Son ressenti des échanges semble parfaitement représenter celui des jeunes présents dans la salle. La diplômée poursuit : ”Nous avons évoqué la question de l’égalité des chances, des discriminations, des violences, aussi, vécues lors des premières expériences professionnelles, mais aussi de la pige, du manque de préparation subi par certains, de cette impression d’être mal armés en arrivant sur ce marché. De ce métier passion, des choix de vie qu’il implique, et des sacrifices d’un côté cohérents, de l’autre non acceptables”. Cette déclaration provoque de nombreux applaudissements dans la salle. Il semble que Léa ait tapé juste. Elle conclut ainsi : ”Notre entrée sur le marché du travail est souvent un parcours du combattant, au prix de sacrifices personnels et financiers trop importants. Nous nous réjouissons de cet élan collectif, mais beaucoup reste à faire. Nous voulons être journalistes, à condition que l’on nous laisse un peu de place pour le faire…”

Le discours est important, et résonne auprès des participants, notamment des étudiants. L’occasion de montrer à nouveau l’envie de changement de la jeunesse. Antoine Chuzeville, président de la CPNEJ, prend le relais au micro. Il rappelle la création de la Commission paritaire nationale de l’emploi des journalistes ”au siècle dernier”, dans le cadre de la convention collective, et son rôle ”de l’étude du marché de l’emploi dans la presse, du contrôle et de l’agrément des formations en journalisme”. ”Notre constat est que beaucoup de jeunes diplômés travaillent avec passion, mais qu’ils sont aussi nombreux à quitter la profession. La presse n’est pas habituée à manquer de candidats, ou à voir les meilleurs étudiants, lauréats de bourses prestigieuses, quitter le journalisme. Comment y remédier, c’est tout l’enjeu de ces Etats généraux ! Notre objectif est de défendre nos métiers et de protéger la qualité de l’information”.

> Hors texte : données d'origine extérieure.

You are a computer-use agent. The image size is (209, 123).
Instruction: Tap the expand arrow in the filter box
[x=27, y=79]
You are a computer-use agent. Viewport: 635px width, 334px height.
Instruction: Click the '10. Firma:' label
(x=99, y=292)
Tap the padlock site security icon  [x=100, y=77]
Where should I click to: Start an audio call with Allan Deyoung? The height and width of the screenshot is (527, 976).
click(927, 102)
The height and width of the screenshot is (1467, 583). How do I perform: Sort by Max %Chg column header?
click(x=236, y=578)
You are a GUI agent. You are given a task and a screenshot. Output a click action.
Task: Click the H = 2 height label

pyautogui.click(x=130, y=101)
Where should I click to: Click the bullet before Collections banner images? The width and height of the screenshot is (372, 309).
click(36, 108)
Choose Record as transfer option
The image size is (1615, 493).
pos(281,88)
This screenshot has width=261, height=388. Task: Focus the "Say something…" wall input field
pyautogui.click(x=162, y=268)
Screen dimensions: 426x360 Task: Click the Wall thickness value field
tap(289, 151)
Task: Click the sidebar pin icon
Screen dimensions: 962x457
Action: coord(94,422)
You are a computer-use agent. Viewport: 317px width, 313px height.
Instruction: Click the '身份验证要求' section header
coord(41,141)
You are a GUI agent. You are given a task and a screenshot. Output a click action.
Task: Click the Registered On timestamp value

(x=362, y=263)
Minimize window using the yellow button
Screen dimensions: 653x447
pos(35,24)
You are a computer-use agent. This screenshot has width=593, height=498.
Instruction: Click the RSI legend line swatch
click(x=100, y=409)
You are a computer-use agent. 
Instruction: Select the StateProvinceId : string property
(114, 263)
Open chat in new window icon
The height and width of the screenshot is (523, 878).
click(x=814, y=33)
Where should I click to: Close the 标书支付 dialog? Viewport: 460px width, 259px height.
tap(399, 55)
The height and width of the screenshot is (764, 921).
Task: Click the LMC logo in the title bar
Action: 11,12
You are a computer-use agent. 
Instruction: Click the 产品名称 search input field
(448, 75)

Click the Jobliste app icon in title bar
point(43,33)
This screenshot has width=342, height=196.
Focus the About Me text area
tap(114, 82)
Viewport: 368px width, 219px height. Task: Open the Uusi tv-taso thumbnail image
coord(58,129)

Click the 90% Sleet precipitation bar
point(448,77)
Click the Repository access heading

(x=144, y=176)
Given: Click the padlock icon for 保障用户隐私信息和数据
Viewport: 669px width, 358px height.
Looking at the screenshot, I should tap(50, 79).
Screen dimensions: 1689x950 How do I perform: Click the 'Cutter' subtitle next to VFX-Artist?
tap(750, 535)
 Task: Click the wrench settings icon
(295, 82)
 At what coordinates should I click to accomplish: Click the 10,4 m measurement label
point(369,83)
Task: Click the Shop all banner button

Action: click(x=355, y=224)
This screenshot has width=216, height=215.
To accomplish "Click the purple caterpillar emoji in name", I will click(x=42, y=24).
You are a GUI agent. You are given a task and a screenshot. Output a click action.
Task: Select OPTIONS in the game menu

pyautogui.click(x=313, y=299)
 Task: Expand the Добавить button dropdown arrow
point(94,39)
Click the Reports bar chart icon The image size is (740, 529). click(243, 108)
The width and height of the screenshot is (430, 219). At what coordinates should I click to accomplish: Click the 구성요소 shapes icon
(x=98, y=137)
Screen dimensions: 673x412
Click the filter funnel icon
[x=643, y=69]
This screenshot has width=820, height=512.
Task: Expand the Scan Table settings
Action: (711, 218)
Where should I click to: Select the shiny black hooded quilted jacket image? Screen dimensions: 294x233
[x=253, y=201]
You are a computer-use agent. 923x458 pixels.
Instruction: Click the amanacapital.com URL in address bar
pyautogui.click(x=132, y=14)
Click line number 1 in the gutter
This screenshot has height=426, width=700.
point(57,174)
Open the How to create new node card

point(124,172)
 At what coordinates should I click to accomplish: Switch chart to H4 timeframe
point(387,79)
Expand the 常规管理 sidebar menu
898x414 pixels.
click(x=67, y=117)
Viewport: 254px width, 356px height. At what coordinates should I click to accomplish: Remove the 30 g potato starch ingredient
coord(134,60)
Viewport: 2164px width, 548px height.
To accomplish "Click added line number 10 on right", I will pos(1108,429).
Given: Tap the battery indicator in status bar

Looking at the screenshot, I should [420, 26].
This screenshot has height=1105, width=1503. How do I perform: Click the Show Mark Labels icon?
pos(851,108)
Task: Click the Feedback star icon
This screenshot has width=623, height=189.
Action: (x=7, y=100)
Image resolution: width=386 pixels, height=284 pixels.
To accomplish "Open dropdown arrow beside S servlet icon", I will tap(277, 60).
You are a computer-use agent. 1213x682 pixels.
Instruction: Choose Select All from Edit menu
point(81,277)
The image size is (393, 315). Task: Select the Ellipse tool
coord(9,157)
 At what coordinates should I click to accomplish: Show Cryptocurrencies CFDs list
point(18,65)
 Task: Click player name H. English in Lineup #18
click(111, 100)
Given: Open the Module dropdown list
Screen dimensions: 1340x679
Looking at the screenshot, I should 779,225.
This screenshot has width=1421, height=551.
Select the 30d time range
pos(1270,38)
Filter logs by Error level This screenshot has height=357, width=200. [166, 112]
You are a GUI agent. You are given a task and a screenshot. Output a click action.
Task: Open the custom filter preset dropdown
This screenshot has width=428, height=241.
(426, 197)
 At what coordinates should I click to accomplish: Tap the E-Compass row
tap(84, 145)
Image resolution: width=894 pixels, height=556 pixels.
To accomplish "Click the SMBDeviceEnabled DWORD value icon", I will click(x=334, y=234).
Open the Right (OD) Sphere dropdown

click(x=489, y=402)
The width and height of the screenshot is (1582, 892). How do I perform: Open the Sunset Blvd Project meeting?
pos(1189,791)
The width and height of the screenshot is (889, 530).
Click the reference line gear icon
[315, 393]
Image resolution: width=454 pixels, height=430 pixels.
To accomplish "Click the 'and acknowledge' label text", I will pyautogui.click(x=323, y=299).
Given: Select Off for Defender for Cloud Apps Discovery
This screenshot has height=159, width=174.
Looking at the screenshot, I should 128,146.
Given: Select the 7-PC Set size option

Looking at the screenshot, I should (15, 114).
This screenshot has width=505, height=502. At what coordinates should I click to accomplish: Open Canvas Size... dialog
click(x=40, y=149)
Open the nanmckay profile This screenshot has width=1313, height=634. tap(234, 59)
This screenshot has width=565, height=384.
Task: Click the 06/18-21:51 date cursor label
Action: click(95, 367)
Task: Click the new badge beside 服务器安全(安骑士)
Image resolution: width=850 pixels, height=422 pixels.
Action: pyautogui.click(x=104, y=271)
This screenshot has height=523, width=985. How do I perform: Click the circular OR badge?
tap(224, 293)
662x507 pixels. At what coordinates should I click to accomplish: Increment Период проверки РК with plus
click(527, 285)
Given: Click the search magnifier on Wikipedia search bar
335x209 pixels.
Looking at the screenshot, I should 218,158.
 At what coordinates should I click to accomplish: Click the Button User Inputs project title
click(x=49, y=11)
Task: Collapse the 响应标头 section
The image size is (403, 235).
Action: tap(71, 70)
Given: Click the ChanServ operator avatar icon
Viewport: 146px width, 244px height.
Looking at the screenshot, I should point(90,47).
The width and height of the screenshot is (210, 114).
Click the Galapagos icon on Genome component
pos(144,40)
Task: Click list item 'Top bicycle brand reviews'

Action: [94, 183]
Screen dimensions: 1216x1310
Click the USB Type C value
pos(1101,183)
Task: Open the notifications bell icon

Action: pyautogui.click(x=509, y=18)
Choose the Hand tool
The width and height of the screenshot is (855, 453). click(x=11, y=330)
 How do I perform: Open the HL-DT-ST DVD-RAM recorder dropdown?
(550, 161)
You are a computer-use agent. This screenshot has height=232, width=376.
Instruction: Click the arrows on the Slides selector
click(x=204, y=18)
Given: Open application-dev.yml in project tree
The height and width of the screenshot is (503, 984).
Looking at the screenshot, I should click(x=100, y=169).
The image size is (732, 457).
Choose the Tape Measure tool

Alexandre Koutchouk, sous-directeur de la presse écrite et des métiers de l’information à la Direction générale des médias et des industries culturelles, prend sa suite, pour rappeler ”le rôle démocratique fondamental” de la presse, justement : ”À l’heure où chacun peut diffuser des informations, s’auto-proclamer journaliste, il est essentiel de réfléchir collectivement au sein des entreprises de médias. Il n’y a pas de journalisme de qualité sans formation de qualité, en début de carrière, et tout au long de la vie professionnelle”, souligne-t-il, estimant que les journalistes demeurent ”les garants de l’accès des citoyens à une information fiable et pluraliste”. Un discours bien évidemment soutenu par l’ensemble des participants à cette matinée de dialogue.

Leur venue était attendue sur scène : Rodolphe Ejnes et Marie Leplaideur sont consultants pour le cabinet Pluricité, chargé par la CEJ de réaliser une enquête cette année, auprès des quatre dernières cohortes de jeunes diplômés des écoles de la Conférence. À travers ces échanges, ils ont compilé des statistiques. Ils partagent leurs résultats avec l’audience. Premier constat : les écoles reconnues sont un gage de qualité. ”Elles sont vues comme une carte de visite, un label, un vrai plus pour entrer dans le métier. D’ailleurs, beaucoup d’employeurs sont justement issus de ces cursus”, constatent les consultants, qui relèvent ”une vraie satisfaction vis-à-vis de la formation, avec un socle de compétences cohérent avec les attendus professionnels”.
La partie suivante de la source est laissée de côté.